Was sich Lehrer_innen, Schüler_innen und Eltern von einer Schule im 21. Jahrhundert wünschen

Wie soll Bildung im 21. Jahrhundert aussehen? Welche Kompetenzen sollen wie vermittelt werden? Mit diesen Fragen beschäftigt sich dieser Beitrag.

Bild: Christof Haering von Privat

Von Christof Haering

 

Wie soll Bildung im 21. Jahrhundert aussehen? Welche Kompetenzen sollen wie vermittelt werden? Mit diesen Fragen beschäftigt sich dieser Beitrag und greift dabei nicht nur auf Erfahrungen aus den Unterrichtsformen im pandemiebedingten Lockdown und der jahrelangen Schulpraxis mit dabei gewonnenen Überzeugungen zurück, sondern auch auf eine (nicht repräsentative) Befragung unter Schüler_innen, Kolleg_innen, Eltern, anderen Schulleitungen und auch externen, der Schule verbundenen Personen, die im März 2021 durchgeführt wurde.
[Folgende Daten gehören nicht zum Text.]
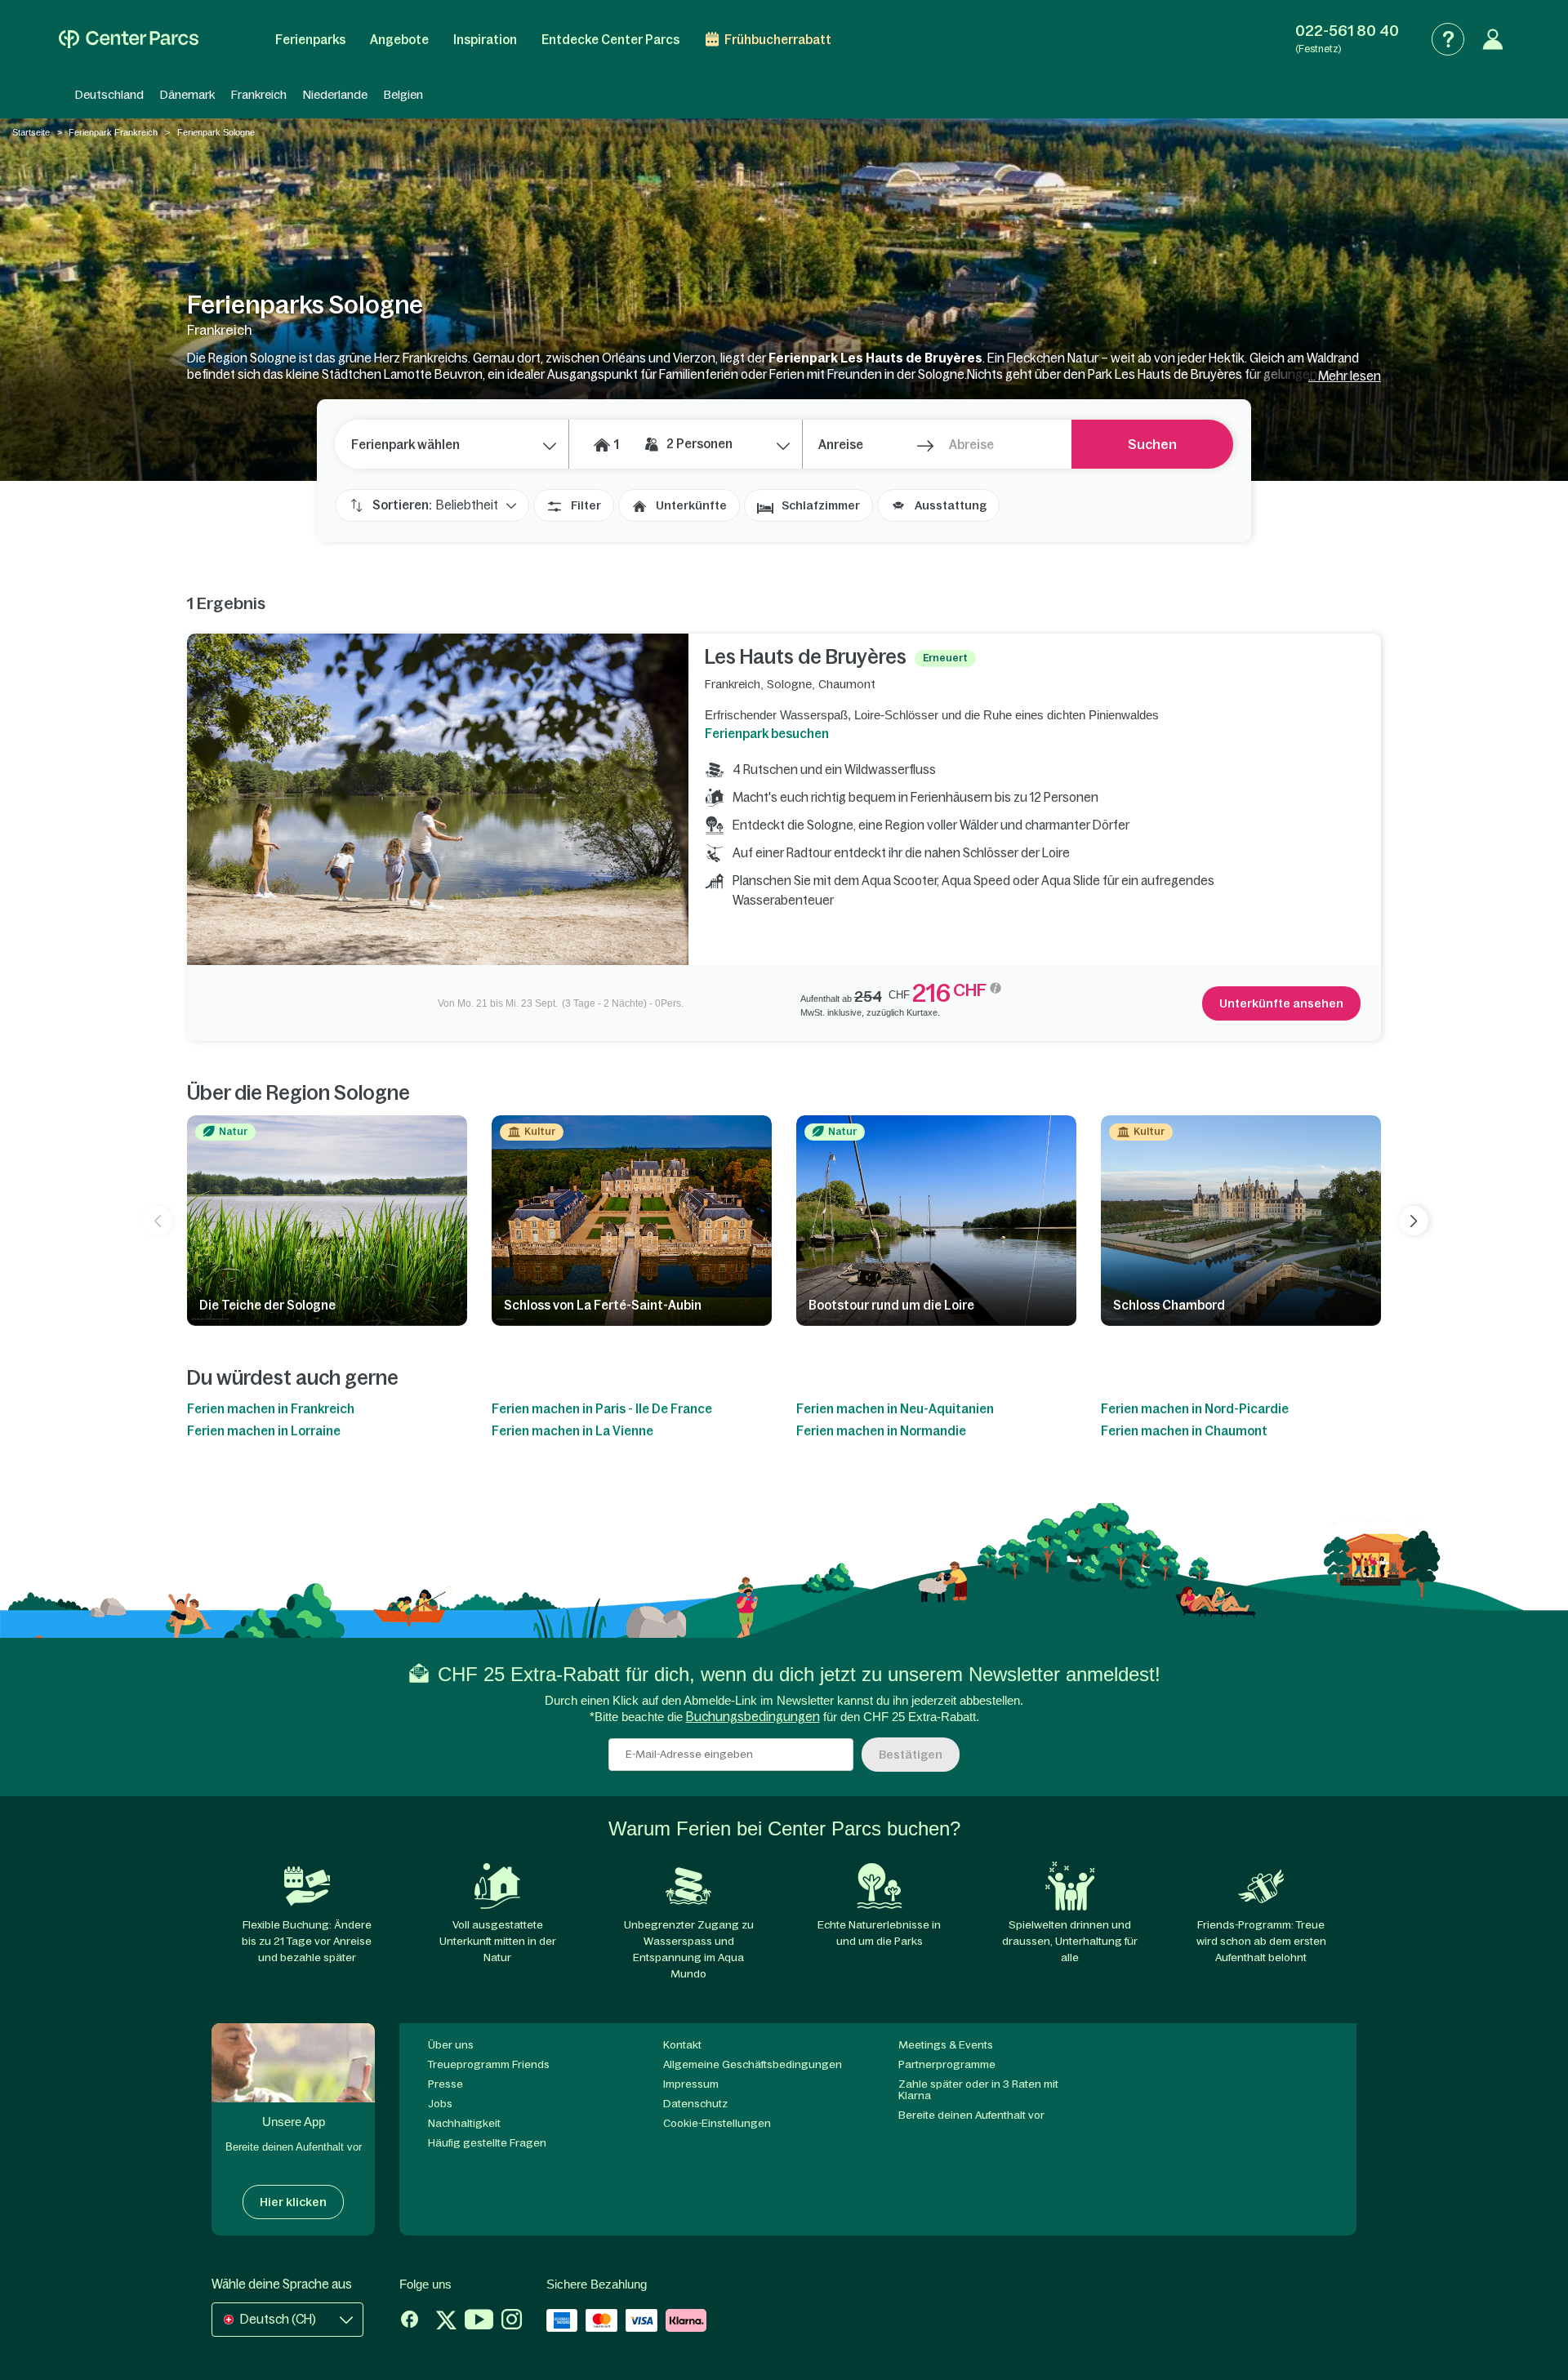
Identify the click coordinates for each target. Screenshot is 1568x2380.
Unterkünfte (691, 505)
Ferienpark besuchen (767, 733)
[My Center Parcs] (1493, 39)
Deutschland (109, 94)
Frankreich (259, 94)
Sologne (789, 684)
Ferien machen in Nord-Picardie (1195, 1409)
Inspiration (485, 40)
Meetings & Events (945, 2045)
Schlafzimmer (821, 505)
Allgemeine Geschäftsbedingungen (752, 2064)
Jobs (440, 2104)
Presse (445, 2084)
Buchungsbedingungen (753, 1717)
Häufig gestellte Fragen (487, 2143)
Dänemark (187, 94)
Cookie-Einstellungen (717, 2123)
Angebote (399, 40)
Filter (586, 505)
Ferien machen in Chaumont (1184, 1431)
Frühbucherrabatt (777, 40)
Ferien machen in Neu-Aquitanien (895, 1409)
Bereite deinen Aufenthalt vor (971, 2115)
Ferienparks (310, 40)
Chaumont (846, 684)
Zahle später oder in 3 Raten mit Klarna (978, 2090)
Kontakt (682, 2045)
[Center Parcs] (128, 39)
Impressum (691, 2084)
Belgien (403, 94)
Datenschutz (695, 2104)
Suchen (1152, 444)
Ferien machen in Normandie (881, 1431)
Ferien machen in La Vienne (572, 1431)
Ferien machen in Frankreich (270, 1409)
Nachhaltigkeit (464, 2123)
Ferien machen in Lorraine (264, 1431)
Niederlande (335, 94)
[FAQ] (1448, 39)
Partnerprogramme (947, 2064)
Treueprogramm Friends (489, 2064)
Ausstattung (951, 505)
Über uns (451, 2045)
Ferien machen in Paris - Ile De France (602, 1409)
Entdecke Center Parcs (610, 40)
Dabei wurden wertvolle Hinweise gegeben und Änderungen des Status quo eingefordert, die im Folgenden wiedergegeben werden sollen – in einigen Punkten ohne Anspruch auf Vollständigkeit und Widerspruchsfreiheit.

Überraschenderweise gab es viele Gemeinsamkeiten der durchaus sehr unterschiedlich denkenden Menschen. Fast alle Befragten sahen die Notwendigkeit zu fundamentalen Änderungen:

  • Das Lernen sollte grundsätzlich verändert werden; dazu gehören natürlich auch die Lehrkräfteausbildung und die Prüfungsformate.
  • Man wünscht sich eine „Öffnung von Schule“: Auf der Basis eines ggf. neu zu entwickelnden verbindlichen Rahmens mit durchaus starker, aber reduzierter Obligatorik – Persönlichkeitsförderung, Fortbildungsverpflichtung, Methodenverbindlichkeit u.a. – sollte Schule weniger an enge und auf Dauer angelegte Lehrpläne, inhaltliche Verbindlichkeit und Fachlichkeit ausgerichtet werden und angesichts der Dynamik der Entwicklung agiler, freier, „ausprobierender“ handeln können.
  • Wenn nicht dauerhaft, so wäre es doch sehr wünschenswert, Schulen, die dies wollen, für eine solche Phase des „Ausprobierens“ und des Entwickelns neuer Formen von Unterricht, Prüfungsformaten, des Lernens an sich einen Freiraum über zum Beispiel drei Schuljahre zu geben – und dafür in dieser Zeit größeren Spielraum zur Reduzierung bzw. Neugestaltung von Prüfungsformaten und „Inhalten“ zu gewähren. Die Schulen würden ihr Vorgehen beschreiben, evaluieren, vorstellen und austauschen – danach könnte über das weitere Vorgehen entschieden werden.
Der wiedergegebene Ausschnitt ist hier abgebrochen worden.